Energy is one of the world's most important resources. Over the last century, petroleum products have become the major supplier of the world's energy demand. In Pakistan petroleum products supply 42 per cent of the energy needs. The industry which comprises exploration and production (upstream), refining and marketing (downstream), is the single largest contributor to the national exchequer.
Demand for oil products has grown at nearly 8 per cent per annum in Pakistan since 1948 and is expected to continue at similar levels in the years to come. This translates into the demand of oil increasing from the current 14 million tonnes to almost 25 million tonnes within 10 years. With the government's emphasis on rapid economic growth, road construction and a shift towards greater urbanization, the country's vehicle population is expected to reach 3.9 million by 1999 from the present 2.6 million. Tractors are also expected to add to the demand for diesel fuel.
The country has a long history of petroleum exploration. The first oil well was drilled in 1866 at Kundal in the Mianwali district of Punjab. The first commercial success came when Khaur 1 was drilled by Attock Oil Company in 1915 in the Potwar Basin.
After the creation of Pakistan, the government decided to regulate the petroleum industry according to its own laws. The Pakistan Petroleum (Production) Rules were promulgated in 1949. According to these, oil prospecting came under direct control of the Central Government rather than the provincial government. The new rules stipulated that concession areas could only be granted to companies incorporated in Pakistan. As a consequence of this Attock Oil transferred its activities to a new local subsidiary Pakistan Oil Fields Ltd., (POL) while Burmah Oil, the other major explorer, formed Pakistan Petroleum Limited (PPL). The Government held 30 per cent equity in both the new companies.
With the increasing interest in oil exploration in the country, in 1961 the Government of Pakistan established the Oil and Gas Development Corporation (OGDC). By 1970 OGDC had drilled eight structures and discovered one oil field at Toot in the Potwar Basin. Encouraged by this find and the unprecedented increase in world crude prices in the mid 1970's, several foreign oil companies entered the Pakistani market. Amongst these were Union Texas and Cities Services who made important oil discoveries on the Thar Slope of the Lower Indus Basin. Both Union Texas and OGDC have to date discovered fifteen oil fields. Another foreign company, Occidental Petroleum began exploration in the Potwar Basin and in 1983 discovered a major oil field at Dhurnal. Shell secured concessions in Southern Punjab but was unsuccessful in striking a major find. It subsequently wound up its exploration operations in the mid-80s.

• [WORK TO DO]:
1. Answer these questions from the text on Pakistan's petroleum industry.
(a) In what year was the first oil well in the country drilled?
(b) Which company formed Pakistan Petroleum Limited?
(c) What share of Pakistan's energy needs do petroleum products supply?
2. Continue the text on Pakistan's petroleum industry from its last sentence onward.
The records come from a separate source and have no connection to the text above.

• [EXCERPTED RECORDS]:
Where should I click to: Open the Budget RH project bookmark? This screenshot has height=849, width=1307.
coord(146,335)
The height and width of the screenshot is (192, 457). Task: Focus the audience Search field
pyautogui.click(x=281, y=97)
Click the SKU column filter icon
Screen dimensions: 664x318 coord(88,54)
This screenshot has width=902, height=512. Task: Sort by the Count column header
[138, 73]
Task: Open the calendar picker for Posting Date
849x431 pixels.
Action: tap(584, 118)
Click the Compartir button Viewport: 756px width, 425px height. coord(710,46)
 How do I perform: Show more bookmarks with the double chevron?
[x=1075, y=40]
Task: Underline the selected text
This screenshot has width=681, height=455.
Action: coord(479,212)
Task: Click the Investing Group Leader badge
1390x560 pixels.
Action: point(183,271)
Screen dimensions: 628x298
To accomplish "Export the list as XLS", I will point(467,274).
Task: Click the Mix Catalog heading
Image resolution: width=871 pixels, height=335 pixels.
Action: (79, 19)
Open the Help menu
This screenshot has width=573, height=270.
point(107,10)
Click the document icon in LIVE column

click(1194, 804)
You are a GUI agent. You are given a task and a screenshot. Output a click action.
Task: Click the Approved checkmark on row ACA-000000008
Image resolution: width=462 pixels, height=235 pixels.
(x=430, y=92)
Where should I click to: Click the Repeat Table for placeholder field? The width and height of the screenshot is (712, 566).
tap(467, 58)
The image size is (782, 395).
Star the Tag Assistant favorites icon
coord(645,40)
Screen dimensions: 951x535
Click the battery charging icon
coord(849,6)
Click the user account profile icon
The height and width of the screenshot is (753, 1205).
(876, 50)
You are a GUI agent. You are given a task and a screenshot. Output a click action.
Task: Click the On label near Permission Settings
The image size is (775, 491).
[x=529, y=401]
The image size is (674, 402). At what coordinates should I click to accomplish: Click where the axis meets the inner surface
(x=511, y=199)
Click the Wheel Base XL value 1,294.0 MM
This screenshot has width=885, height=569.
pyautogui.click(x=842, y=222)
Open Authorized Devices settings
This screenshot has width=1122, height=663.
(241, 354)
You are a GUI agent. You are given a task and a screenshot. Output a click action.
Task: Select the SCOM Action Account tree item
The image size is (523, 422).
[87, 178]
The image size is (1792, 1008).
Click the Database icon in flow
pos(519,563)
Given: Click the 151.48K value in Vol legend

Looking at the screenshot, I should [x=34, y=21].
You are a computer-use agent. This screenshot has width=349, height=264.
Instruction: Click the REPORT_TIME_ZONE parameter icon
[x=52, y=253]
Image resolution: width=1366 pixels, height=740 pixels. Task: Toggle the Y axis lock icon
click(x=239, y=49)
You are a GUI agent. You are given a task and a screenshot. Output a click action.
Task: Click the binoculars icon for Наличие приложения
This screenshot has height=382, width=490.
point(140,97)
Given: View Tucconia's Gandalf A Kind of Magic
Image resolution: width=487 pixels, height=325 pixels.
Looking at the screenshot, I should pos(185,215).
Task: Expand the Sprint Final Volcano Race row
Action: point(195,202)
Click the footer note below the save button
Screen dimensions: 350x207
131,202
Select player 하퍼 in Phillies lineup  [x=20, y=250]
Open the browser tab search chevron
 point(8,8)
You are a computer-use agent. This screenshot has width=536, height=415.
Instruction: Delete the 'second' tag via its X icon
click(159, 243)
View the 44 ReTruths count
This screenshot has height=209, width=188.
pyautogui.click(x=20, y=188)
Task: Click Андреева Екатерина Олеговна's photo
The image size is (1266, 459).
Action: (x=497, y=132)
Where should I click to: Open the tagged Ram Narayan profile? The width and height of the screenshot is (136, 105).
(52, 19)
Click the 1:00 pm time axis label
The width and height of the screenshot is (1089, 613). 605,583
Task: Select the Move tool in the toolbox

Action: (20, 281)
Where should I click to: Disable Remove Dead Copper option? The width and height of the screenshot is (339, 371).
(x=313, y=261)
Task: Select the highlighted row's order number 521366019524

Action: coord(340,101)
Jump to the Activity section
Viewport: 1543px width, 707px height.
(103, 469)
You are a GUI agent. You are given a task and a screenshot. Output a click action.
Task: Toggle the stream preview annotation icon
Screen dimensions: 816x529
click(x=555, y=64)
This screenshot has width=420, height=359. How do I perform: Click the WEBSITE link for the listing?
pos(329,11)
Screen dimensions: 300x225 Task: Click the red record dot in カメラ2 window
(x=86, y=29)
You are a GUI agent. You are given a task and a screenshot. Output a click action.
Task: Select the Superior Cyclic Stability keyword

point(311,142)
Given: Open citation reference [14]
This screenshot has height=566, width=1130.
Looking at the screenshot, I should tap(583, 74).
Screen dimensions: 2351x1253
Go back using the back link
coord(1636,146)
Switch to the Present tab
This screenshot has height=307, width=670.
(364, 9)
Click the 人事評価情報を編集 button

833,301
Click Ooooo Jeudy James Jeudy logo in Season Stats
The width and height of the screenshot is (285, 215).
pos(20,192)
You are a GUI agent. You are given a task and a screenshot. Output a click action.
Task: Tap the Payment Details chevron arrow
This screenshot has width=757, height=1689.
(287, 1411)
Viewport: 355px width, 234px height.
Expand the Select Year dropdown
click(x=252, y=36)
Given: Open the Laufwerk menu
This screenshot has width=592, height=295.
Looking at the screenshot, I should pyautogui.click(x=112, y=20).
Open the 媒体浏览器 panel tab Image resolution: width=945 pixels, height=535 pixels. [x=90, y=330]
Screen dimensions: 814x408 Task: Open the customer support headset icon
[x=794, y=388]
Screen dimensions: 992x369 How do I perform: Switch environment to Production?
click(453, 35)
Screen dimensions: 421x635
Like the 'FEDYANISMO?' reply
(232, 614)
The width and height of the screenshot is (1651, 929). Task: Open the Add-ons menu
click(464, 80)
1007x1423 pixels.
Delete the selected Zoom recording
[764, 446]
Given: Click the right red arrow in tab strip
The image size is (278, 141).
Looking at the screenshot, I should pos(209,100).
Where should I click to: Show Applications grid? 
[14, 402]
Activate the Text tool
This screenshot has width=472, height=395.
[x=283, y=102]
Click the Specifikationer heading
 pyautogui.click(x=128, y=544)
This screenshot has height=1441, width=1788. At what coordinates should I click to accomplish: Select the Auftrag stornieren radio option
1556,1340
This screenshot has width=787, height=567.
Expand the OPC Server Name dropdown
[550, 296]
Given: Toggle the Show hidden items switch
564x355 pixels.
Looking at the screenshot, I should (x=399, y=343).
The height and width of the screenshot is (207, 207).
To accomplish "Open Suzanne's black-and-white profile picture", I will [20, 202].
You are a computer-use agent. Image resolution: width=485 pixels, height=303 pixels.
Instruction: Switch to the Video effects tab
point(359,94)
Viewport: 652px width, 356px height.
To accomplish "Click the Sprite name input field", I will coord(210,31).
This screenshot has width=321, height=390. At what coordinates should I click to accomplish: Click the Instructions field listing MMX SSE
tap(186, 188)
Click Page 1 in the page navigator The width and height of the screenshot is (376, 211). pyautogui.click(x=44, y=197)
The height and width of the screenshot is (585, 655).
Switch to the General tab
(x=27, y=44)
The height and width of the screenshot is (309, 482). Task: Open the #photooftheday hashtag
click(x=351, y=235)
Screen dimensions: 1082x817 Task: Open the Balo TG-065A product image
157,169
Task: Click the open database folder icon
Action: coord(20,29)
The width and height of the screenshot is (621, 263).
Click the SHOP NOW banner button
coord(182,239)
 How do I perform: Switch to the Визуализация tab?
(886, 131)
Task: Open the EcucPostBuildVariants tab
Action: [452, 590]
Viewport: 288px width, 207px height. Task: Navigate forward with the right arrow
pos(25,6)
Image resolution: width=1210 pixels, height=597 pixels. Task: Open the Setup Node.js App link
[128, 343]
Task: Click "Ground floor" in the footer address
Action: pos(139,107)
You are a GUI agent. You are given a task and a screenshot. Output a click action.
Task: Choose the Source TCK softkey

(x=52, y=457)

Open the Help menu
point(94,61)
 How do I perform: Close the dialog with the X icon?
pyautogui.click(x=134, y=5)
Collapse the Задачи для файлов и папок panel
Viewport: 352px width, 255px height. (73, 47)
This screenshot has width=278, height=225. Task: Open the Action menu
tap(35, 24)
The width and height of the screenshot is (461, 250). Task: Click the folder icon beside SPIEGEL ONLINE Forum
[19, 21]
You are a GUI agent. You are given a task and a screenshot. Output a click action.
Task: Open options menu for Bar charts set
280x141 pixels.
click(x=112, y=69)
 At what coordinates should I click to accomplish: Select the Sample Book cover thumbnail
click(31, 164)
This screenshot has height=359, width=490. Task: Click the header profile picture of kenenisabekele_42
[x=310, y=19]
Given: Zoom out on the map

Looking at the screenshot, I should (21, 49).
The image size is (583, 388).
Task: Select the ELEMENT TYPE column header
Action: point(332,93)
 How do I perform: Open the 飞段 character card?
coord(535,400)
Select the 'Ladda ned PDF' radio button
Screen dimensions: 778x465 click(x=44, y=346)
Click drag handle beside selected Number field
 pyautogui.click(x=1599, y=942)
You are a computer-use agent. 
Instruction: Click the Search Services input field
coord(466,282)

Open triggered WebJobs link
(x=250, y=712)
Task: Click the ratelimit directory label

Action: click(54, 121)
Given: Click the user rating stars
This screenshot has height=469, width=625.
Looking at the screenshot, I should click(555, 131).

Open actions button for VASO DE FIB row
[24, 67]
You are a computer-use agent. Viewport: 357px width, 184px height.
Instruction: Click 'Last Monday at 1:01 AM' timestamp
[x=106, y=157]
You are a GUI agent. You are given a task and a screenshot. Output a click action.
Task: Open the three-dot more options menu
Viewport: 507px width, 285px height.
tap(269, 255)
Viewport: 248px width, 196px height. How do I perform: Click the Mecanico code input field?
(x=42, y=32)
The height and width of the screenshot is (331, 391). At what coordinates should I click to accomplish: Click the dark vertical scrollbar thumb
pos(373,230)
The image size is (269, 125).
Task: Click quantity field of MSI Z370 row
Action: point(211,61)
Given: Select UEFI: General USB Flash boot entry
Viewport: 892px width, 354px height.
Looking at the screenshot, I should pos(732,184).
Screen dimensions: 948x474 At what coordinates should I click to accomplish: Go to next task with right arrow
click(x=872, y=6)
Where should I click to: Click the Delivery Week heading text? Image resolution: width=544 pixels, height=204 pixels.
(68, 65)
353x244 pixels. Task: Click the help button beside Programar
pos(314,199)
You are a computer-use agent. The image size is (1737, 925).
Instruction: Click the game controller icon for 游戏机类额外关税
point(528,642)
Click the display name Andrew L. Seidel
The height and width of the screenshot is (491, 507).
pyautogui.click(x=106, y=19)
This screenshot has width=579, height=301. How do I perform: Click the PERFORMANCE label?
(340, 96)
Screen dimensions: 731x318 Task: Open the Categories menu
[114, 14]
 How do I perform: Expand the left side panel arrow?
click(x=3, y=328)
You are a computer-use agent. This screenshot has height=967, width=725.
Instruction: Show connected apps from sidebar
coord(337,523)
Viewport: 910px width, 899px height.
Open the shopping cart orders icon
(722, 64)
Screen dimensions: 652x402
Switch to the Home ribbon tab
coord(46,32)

• [RESULTS FOR THE EXERCISE]:
1.
(a) 1866
(b) Burmah Oil
(c) 42 per cent

2.
As Pakistan entered the nineties a conscious effort was made by the Government to move towards a market economy. Attracting foreign investments formed a major part of that effort. In 1994 the Government of Pakistan announced a Petroleum Policy containing improved terms for petroleum exploration contracts to encourage further investment. Under this new Policy 27 licenses for exploration and three for production were issued.
The country has significant exploration potential and a declining oil production of around 55,000 barrels per day which meets about one quarter of its petroleum needs. The balance is met by imports worth $1.5 billion. Pakistan is estimated to have recoverable oil reserves of about 491 million barrels, which at the present rate of consumption will last for seven years. In such a situation stepping up oil exploration activity is a matter of obvious priority.
Pakistan has three simple, but aging, refineries with a total capacity of 6.3 million tonnes. Two of them are located in Karachi while the third is at Morgah near Rawalpindi. There are plans for the establishment of a new refinery near Multan. Half the indigenous crude oil is processed at the Attock Oil Refinery. Imported crude is also processed at the Karachi refineries (National Refinery Limited and Pakistan Refinery Limited). Due to lack of profitability in the refining sector there has hardly been investment in refining since the late 1970s. The dependence on imported finished products has risen substantially and local refining now only meets 40 per cent of the demand. It is estimated that even after the commissioning of the PARCO mid-country refinery this figure will rise to only 50 per cent.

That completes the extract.